Ce mercredi, Marisol Touraine a annoncé que les homosexuels qui, au cours des quatre derniers mois, n'avaient pas eu de relation homosexuelle ou n'avaient eu qu'un seul partenaire pourraient aussi donner leur plasma, comme c'est le cas pour les hétérosexuels.
3Comment va-t-on contrôler les déclarations des donneurs ?
Pour que les homosexuels puissent donner leur sang, ils devront, comme les autres, répondre à un questionnaire et passer un entretien. "Cette décision garantit la sécurité du don", a souligné Marisol Touraine, qui veut "rassurer les receveurs". Le 17 mars 2015, la ministre avait déjà annoncé la modification du questionnaire, afin de mieux cibler les pratiques à risques, et de pouvoir in fine autoriser les homosexuels à donner leur sang.
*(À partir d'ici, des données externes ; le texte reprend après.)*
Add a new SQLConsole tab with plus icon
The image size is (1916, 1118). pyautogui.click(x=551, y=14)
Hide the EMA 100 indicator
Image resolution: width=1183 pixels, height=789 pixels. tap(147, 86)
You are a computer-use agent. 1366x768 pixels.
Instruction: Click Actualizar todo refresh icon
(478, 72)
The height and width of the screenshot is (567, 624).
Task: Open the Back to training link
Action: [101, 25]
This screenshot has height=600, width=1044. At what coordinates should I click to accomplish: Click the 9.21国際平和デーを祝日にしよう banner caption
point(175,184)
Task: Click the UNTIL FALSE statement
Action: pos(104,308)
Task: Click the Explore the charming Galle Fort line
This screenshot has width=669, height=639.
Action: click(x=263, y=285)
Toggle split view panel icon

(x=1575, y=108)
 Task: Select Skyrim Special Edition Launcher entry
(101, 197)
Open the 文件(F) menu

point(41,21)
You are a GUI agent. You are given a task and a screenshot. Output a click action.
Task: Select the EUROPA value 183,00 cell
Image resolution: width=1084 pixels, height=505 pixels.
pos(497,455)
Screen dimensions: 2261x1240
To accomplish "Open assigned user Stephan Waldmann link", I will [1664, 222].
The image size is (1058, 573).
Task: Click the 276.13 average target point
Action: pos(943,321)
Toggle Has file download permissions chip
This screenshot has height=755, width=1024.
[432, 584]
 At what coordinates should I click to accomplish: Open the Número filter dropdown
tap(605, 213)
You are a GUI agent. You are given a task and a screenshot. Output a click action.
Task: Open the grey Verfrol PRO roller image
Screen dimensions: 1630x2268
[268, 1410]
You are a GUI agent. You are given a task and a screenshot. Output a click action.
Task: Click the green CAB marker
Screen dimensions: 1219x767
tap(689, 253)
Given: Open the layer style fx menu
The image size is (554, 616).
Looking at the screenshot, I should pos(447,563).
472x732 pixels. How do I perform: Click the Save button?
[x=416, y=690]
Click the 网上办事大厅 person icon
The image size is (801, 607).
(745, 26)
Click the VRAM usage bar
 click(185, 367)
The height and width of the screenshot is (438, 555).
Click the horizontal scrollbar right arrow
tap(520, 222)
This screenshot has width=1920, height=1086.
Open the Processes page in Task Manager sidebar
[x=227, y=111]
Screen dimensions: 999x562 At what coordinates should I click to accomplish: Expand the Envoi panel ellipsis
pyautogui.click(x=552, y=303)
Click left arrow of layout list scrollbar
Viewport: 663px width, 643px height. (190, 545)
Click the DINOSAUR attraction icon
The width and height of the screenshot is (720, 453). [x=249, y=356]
"On part du principe que les gens jouent le jeu et sont honnêtes", explique le médecin Bruno Danic à Libération. "Il y a toujours un risque de mensonge, mais nous ne sommes pas des gendarmes, on fait confiance aux gens ainsi qu'à leur responsabilité", ajoute le professeur Tiberghien.
4Quelles sont les autres restrictions ?
Les homosexuels masculins ne sont pas les seuls à être exclus du don du sang. En France, cette pratique est soumise à une série de restrictions.
Ainsi, les donneurs doivent avoir entre 18 et 70 ans, explique l'Etablissement français du sang. Les personnes qui ont été transfusées ou greffées, qui se sont fait un piercing ou un tatouage depuis moins de quatre mois, ne peuvent donner leur sang car "il existe un risque de transmission de virus ou de bactéries à travers le matériel utilisé", détaille l'EFS.
Par ailleurs, en cas de maladies virales (grippe, gastro-entérite...), il faut attendre deux semaines après la fin des symptômes pour pouvoir donner son sang. Les soins dentaires sont aussi à risque : après tout traitement de carie ou un détartrage, il faut attendre vingt-quatre heures avant de donner son sang, pour éviter toute infection.
Attention aussi aux séjours à l'étranger. Les personnes qui ont vécu pendant au moins un an au Royaume-Uni entre 1980 et 1996 (risque d'exposition à la maladie de Creutzfeldt-Jakob, dite de "la vache folle") ne peuvent donner leur sang. La vie privée est aussi observée, puisque toute personne qui change de partenaire "doit attendre un délai de quatre mois pour donner son sang (...) même si elle a utilisé un préservatif".